Op-Ed Features

How to Write An Op-Ed Article

The right op-ed piece can give your company free exposure in the local community. Getting it right is trickier than it seems, but with a little help you can create a powerful and professional op-ed piece that will make a lasting impression on readers.

You've written successful white papers and business plans.

Maybe you've even published a contributed article or two. Unfortunately, none of your previous writing experience will prepare you to write an effective op-ed.

Op-ed pieces are unique. Unlike most of the other tools in your PR arsenal, op-ed pieces are designed to be opinionated. Readers and editors expect an op-ed piece to try to persuade them to a specific viewpoint and ultimately prescribe a course of action.

While you can't blatantly promote your company or your products in an op-ed piece, you can attempt to influence readers about issues that are important to you and your organization. Here's how to do it :

  • Pay attention to length. Op-ed pieces are shorter than other PR materials. Weekday op-eds only run about 700 words, so you will need to carefully observe each publication's length requirements.
  • Be direct.
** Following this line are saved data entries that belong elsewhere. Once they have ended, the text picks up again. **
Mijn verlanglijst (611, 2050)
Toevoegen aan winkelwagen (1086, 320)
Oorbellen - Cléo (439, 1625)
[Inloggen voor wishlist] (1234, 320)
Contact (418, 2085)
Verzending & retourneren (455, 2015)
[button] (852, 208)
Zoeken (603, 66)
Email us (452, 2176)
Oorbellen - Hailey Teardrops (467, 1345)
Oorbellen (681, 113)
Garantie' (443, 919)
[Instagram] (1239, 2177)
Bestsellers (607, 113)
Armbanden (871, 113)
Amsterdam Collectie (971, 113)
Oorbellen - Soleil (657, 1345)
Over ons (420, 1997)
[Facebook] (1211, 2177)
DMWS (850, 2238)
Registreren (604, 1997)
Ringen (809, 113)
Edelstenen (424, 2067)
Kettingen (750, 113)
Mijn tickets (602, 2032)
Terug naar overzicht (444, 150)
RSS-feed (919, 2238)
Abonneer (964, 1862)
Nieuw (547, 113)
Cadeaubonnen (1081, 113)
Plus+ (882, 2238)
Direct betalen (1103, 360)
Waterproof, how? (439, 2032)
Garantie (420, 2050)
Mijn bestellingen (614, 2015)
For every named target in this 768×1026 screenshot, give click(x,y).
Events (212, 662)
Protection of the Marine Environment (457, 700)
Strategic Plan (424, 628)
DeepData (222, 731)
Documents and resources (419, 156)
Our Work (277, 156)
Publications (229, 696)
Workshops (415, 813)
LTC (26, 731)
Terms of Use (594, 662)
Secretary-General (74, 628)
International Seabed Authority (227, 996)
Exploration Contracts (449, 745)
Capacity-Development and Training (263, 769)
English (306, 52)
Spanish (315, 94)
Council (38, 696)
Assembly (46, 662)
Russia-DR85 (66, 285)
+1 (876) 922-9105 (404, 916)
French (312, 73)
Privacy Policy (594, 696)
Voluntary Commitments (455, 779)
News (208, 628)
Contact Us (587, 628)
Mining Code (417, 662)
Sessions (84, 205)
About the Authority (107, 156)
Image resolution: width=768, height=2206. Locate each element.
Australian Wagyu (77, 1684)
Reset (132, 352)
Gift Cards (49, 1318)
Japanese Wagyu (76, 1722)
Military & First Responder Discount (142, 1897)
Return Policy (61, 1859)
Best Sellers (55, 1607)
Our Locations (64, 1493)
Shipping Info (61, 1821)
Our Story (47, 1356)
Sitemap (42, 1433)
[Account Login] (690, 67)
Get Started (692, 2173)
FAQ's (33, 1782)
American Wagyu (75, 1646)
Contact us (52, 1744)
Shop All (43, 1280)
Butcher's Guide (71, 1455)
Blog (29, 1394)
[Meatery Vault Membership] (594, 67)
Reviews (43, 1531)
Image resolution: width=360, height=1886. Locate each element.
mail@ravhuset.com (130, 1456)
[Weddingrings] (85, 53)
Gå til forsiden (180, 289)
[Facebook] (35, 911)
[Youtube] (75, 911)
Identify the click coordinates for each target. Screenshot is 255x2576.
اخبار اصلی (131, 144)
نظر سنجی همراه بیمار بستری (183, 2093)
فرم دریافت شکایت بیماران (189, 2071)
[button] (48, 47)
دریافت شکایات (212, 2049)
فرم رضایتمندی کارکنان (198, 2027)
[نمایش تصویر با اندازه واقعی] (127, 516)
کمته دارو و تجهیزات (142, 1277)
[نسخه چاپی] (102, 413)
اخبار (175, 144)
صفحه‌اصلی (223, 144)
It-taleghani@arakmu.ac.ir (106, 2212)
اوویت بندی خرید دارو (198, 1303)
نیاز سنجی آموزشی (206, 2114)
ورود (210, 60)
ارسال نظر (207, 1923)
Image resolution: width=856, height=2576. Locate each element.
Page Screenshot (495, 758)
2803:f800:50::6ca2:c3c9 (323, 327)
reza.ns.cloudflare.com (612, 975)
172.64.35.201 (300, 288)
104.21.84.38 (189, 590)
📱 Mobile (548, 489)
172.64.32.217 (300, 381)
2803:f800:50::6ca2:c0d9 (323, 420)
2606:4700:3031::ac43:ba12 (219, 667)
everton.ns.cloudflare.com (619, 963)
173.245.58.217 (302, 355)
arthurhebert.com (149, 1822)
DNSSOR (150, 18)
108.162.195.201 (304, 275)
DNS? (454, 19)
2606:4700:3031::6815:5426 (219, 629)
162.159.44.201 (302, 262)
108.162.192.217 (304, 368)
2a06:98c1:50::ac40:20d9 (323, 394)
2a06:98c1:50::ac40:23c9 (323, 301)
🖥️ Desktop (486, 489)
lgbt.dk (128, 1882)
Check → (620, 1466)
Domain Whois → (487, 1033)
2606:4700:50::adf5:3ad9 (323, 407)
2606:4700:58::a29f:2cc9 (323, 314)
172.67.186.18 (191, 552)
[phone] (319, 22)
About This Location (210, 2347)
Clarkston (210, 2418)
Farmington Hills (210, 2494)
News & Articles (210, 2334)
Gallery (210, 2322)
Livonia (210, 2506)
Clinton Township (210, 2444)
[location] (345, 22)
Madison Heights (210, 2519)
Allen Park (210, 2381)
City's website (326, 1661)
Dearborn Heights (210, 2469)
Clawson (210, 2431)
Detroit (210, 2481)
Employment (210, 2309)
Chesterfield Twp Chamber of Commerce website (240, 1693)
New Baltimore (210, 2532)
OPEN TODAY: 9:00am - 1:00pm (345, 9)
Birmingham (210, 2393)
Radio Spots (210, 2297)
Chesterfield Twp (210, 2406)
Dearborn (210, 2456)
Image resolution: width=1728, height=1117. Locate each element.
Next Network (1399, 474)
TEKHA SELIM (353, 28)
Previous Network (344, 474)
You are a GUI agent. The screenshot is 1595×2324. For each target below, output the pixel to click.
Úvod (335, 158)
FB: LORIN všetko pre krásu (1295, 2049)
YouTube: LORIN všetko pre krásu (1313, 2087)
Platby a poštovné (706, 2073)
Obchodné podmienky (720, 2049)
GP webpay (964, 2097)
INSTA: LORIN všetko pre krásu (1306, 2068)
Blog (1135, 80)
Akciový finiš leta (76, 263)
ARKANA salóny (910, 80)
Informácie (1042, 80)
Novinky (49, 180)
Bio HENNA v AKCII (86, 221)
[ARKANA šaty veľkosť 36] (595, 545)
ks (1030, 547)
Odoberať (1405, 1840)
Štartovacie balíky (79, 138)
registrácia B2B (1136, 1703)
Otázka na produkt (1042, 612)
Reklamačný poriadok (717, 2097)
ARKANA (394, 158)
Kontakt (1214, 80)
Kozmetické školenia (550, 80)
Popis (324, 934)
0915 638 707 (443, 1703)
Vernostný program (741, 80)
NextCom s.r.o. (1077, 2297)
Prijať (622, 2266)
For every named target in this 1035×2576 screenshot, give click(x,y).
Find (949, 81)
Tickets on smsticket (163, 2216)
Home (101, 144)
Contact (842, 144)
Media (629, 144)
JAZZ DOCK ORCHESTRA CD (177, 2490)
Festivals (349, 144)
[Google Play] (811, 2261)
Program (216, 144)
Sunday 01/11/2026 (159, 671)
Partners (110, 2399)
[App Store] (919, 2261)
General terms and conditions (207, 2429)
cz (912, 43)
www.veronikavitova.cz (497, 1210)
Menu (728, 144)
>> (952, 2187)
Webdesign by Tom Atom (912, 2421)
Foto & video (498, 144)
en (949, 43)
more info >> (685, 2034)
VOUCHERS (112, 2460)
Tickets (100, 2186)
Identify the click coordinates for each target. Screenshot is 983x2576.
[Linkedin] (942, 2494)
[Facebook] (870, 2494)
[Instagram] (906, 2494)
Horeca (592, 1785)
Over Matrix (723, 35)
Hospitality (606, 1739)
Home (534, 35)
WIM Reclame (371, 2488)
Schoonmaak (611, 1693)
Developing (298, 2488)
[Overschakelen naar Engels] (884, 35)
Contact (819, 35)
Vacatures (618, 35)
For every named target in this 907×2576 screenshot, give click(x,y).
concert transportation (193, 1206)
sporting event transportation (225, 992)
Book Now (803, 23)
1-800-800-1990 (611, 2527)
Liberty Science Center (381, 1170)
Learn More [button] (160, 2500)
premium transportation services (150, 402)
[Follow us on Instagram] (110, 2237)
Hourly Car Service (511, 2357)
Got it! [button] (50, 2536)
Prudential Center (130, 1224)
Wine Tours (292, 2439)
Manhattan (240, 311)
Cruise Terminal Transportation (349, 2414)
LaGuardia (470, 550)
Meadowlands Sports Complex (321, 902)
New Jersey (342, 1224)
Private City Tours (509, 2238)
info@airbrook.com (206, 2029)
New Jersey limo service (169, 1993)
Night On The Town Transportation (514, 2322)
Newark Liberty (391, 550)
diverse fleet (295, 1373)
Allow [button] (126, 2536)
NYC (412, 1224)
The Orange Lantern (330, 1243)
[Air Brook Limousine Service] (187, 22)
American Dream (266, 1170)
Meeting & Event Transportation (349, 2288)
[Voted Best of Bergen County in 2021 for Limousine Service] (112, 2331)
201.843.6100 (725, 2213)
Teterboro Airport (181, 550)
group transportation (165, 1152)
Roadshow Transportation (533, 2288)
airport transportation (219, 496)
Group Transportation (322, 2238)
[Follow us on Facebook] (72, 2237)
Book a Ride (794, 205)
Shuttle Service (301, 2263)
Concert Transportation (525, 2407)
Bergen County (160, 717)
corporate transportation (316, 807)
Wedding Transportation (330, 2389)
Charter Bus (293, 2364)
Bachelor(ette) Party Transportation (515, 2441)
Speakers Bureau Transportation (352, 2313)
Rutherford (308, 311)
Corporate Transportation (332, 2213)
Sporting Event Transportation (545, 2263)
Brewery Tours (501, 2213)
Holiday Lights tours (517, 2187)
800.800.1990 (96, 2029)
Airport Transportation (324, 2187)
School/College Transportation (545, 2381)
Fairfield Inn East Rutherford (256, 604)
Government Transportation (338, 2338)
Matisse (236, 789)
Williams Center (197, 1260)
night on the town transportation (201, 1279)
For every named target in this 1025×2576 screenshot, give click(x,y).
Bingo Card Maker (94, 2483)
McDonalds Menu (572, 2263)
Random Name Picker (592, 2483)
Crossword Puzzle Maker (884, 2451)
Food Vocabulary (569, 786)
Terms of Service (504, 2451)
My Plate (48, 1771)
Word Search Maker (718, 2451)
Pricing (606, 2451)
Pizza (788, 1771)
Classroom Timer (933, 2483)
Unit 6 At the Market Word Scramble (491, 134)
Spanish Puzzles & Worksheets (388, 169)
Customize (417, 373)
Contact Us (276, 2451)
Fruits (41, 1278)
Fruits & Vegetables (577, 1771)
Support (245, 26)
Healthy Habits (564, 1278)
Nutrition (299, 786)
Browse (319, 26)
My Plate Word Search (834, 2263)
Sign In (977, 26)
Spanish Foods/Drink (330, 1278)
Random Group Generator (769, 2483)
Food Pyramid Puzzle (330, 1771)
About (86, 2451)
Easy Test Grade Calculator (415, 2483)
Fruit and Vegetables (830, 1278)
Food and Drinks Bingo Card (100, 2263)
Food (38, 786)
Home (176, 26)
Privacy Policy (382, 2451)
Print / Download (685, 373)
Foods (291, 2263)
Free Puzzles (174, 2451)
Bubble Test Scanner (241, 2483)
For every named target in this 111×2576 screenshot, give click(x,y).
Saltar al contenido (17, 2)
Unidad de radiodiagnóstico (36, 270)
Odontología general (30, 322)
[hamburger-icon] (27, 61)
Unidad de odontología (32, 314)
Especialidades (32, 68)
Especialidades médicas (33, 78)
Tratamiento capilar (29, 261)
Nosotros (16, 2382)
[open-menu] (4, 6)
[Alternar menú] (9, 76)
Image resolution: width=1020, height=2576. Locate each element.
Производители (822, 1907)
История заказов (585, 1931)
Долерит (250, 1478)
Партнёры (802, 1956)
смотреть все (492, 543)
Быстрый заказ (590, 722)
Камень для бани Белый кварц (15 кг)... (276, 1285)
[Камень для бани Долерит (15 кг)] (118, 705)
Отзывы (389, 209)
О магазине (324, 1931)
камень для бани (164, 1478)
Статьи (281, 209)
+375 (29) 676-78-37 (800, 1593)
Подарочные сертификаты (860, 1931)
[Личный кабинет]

Due to space restrictions, every word counts in an op-ed piece. Don't waste words by being overly descriptive or by including extraneous content that has no direct bearing on your message to the readers.
  • Stick to one point. Contributed articles have latitude in the number of points they make. Op-eds only make one point - and they do it over and over throughout the piece.
  • Be persuasive. The goal of an op-ed is to persuade readers to a specific point of view. Editors expect the tone of an op-ed to be persuasive, but respectful. If your op-ed attempts to advance your perspectives through personal attacks or mean-spiritedness, it won't be published.
  • Offer a solution. We've all read op-eds that go on and on about how bad something is, but never offer any suggestions about how to fix it. Don't make the same mistake. It's okay to repeatedly identify shortcomings, but sooner or later (usually in the second half of the op-ed) you have to be willing to prescribe a solution.
  • Include a bio. Don't forget to include a short bio (not a full resume) with your submission. Editors usually include a brief paragraph about the writer at the end of each op-ed.
  • Avoid simultaneous submissions. Legally, a newspaper can't publish an op-ed that has already been published somewhere else. That can be a problem if you've submitted your op-ed to multiple publications. As soon as you learn that your op-ed has been accepted for publication, withdraw it from consideration everywhere else.